**Given problem**. Reproduce word for word the passage of the change log starting at "Active Items Throtteling" and ending at "at this solution)".
** START Text provided **
| Change Log | Release 2025.1.1 - GT-Analytics/fuam-basic GitHub Wiki

The following changes have been done in version 2025.1.1:

Service Principal Usage for Inventory data

Since the extraction of the inventory data through the Scanner API is done in a notebook in order to enable a parallelisation of the extraction, in the last version the users identity was used in the Sempy Libary to extract the data. This lead to errors for users, who don't have Fabric admin permission. In order to enable an extraction via Service Principal, the possibility has been added to use a key vault to store the service principal authorization credentials. For this the user needs to create a key vault with the following secrets:

fuam-sp-tenant
fuam-sp-client
fuam-sp-secret

The name of the key vault can be configured in the main pipeline. The executing user (the user who owns the pipeline) must have access to the secrets in the key vault. If no key vault is configured or one of the secrets is not found, still the executing users identity will be used for extraction.

Active Items Throtteling

There has been an error in the active items pipeline for bigger tenants. This was caused by a high frequency of requests caused by the pagination. In order to resolve this, the Request intervall (ms) has been increased to 10.000

Handling of extraction of more than 50.000 workspaces

Because the scanner API has a limit of 500 requests a 100 workspaces an hour, in case of the extraction of more than 50.000 workspaces the API could run into error 429. This error is handled now, so the script autmatically waits till the next request can be executed. The mechanism has been adapted from a script by klinejordan (Thanks to Frank Preusker for hinting at this solution)

Capacity Refreshables Error Handling

The capacity refreshables API returns some duplicates in certain cases, which needs to be dropped. Additionaly end dates with value of 0001-01-01 need to be filtered out, because Delta Parquet is not able to store it. This value can be returned from the API in case a refresh has not been ran, yet.

Historisation

In order to keep the historic data, all raw files extracted from the different source APIs in FUAM will be stored in the Files section of FUAM_Lakehouse. This gives us the possibility to enhance future solutions with data we might not have extracted into the delta tables right now. Before the current version this was not harmonized. All files are put into the following structure: Files

History
- Topic <- This can have multiple levels (e.g. Gateway Logs)
** END Text provided **
** START Material supplied **
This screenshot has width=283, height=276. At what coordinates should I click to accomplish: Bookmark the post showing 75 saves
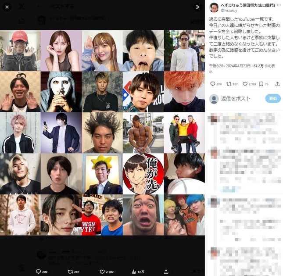[x=261, y=84]
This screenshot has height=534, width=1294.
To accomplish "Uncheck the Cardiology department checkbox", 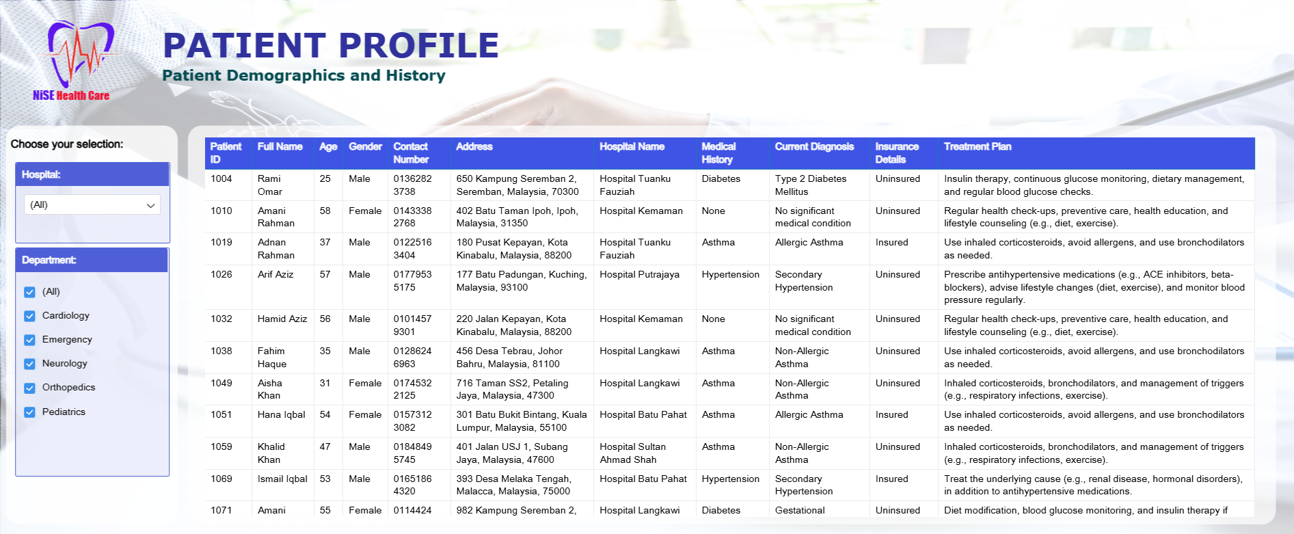I will click(29, 316).
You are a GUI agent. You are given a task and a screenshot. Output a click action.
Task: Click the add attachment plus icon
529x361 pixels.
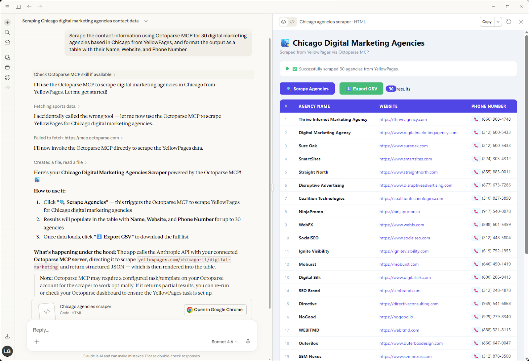click(x=37, y=341)
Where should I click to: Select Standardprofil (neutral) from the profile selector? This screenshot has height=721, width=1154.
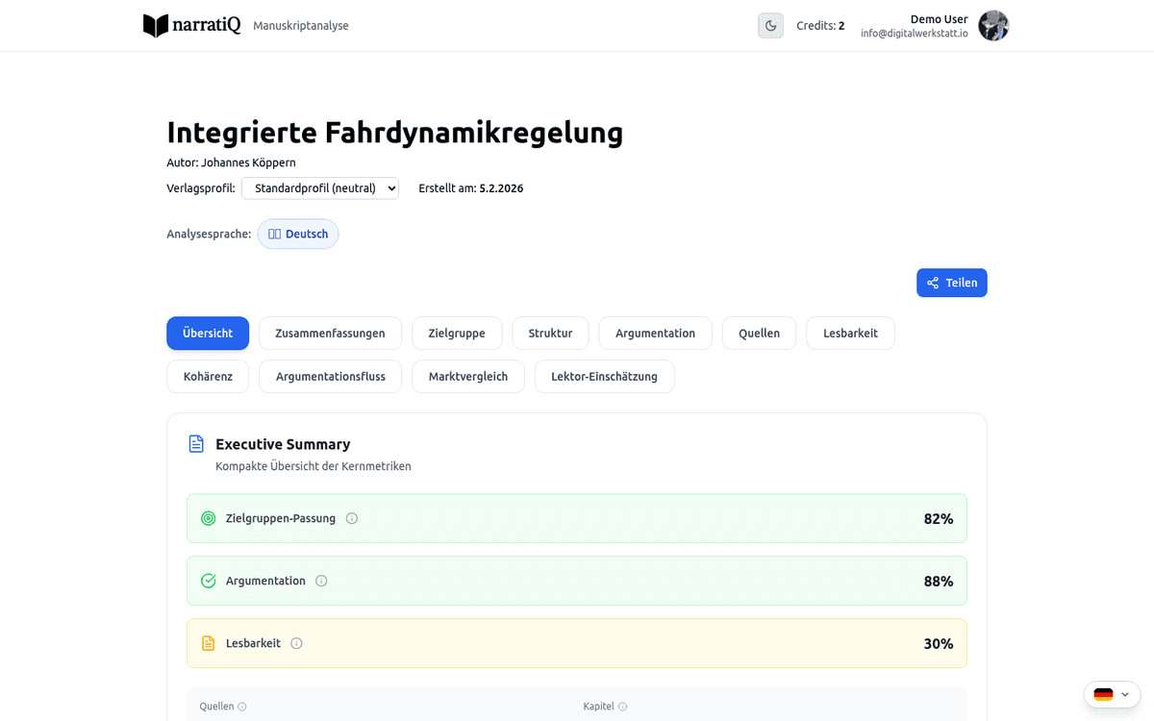[320, 187]
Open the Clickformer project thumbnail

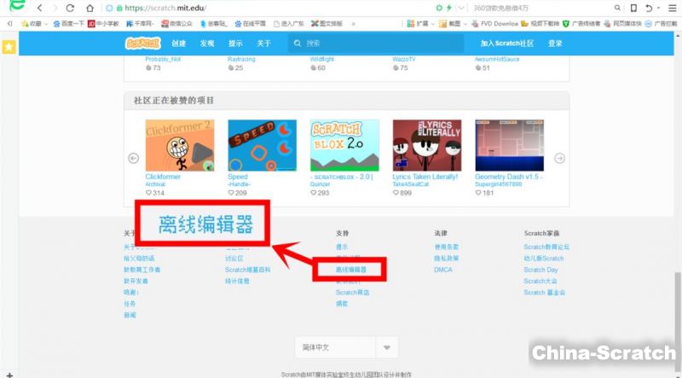tap(180, 146)
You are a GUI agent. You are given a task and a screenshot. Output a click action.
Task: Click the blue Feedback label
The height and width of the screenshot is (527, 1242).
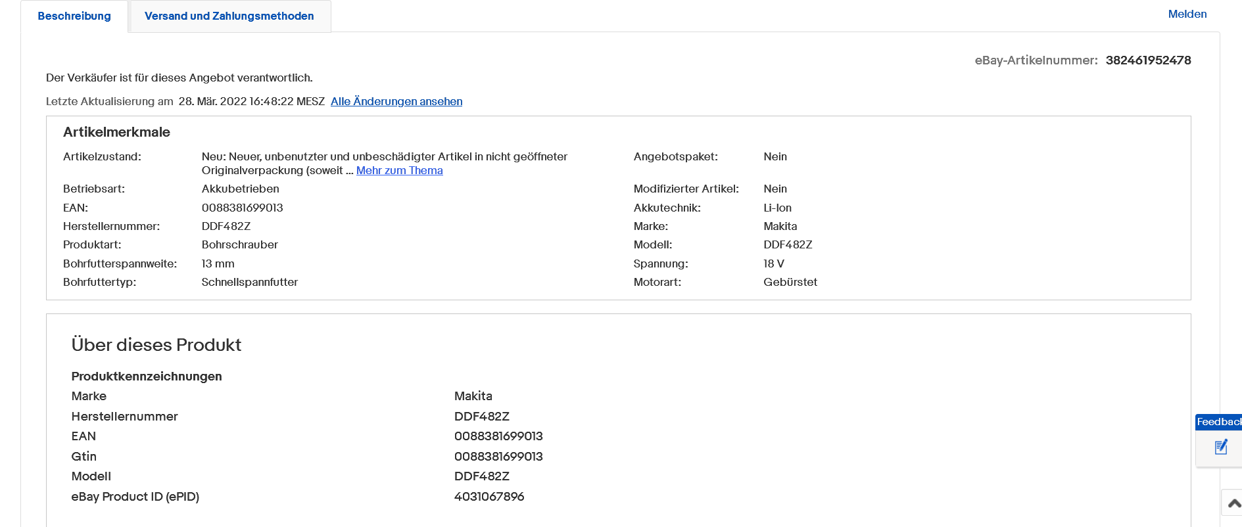point(1218,422)
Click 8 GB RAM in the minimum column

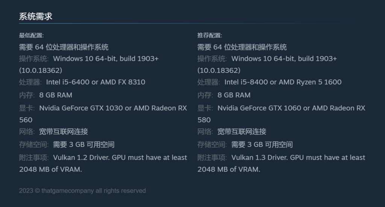click(56, 95)
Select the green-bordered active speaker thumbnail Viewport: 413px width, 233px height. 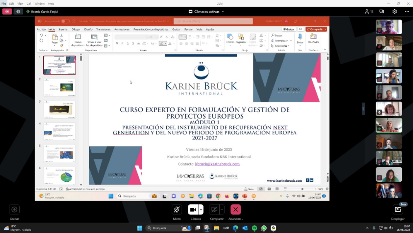pos(389,125)
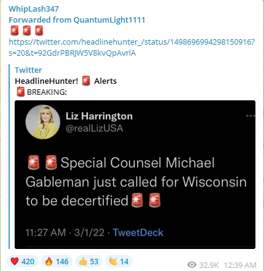Click the thumbs up reaction 53
Viewport: 264px width, 271px height.
[89, 261]
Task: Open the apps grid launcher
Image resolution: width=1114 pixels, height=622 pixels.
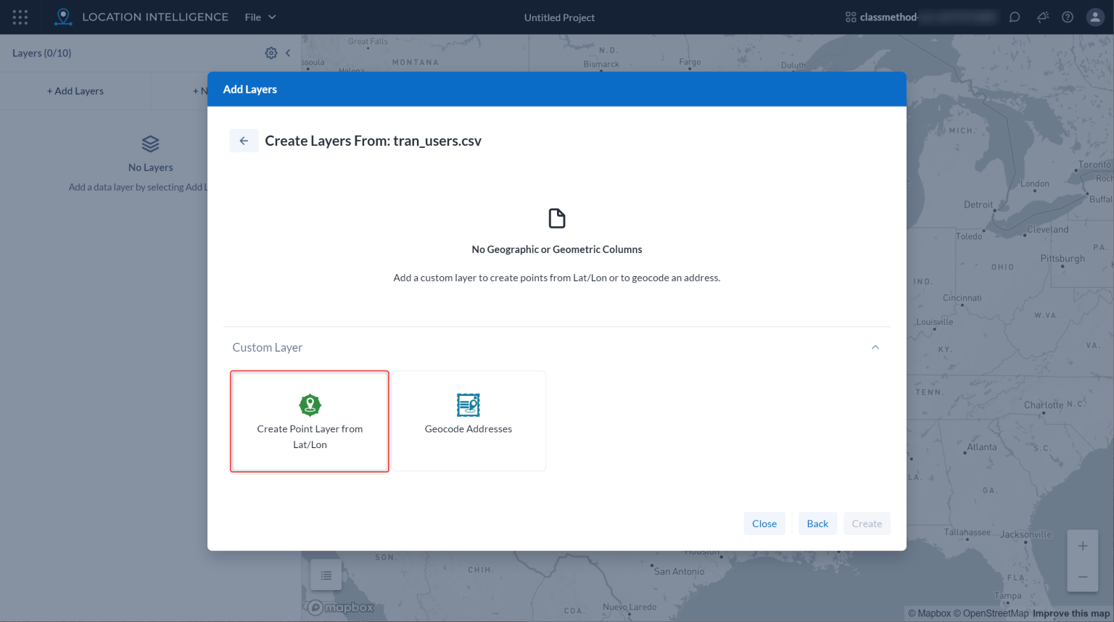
** END Material supplied **
**Solution for this problem**.
Active Items Throtteling

There has been an error in the active items pipeline for bigger tenants. This was caused by a high frequency of requests caused by the pagination. In order to resolve this, the Request intervall (ms) has been increased to 10.000

Handling of extraction of more than 50.000 workspaces

Because the scanner API has a limit of 500 requests a 100 workspaces an hour, in case of the extraction of more than 50.000 workspaces the API could run into error 429. This error is handled now, so the script autmatically waits till the next request can be executed. The mechanism has been adapted from a script by klinejordan (Thanks to Frank Preusker for hinting at this solution)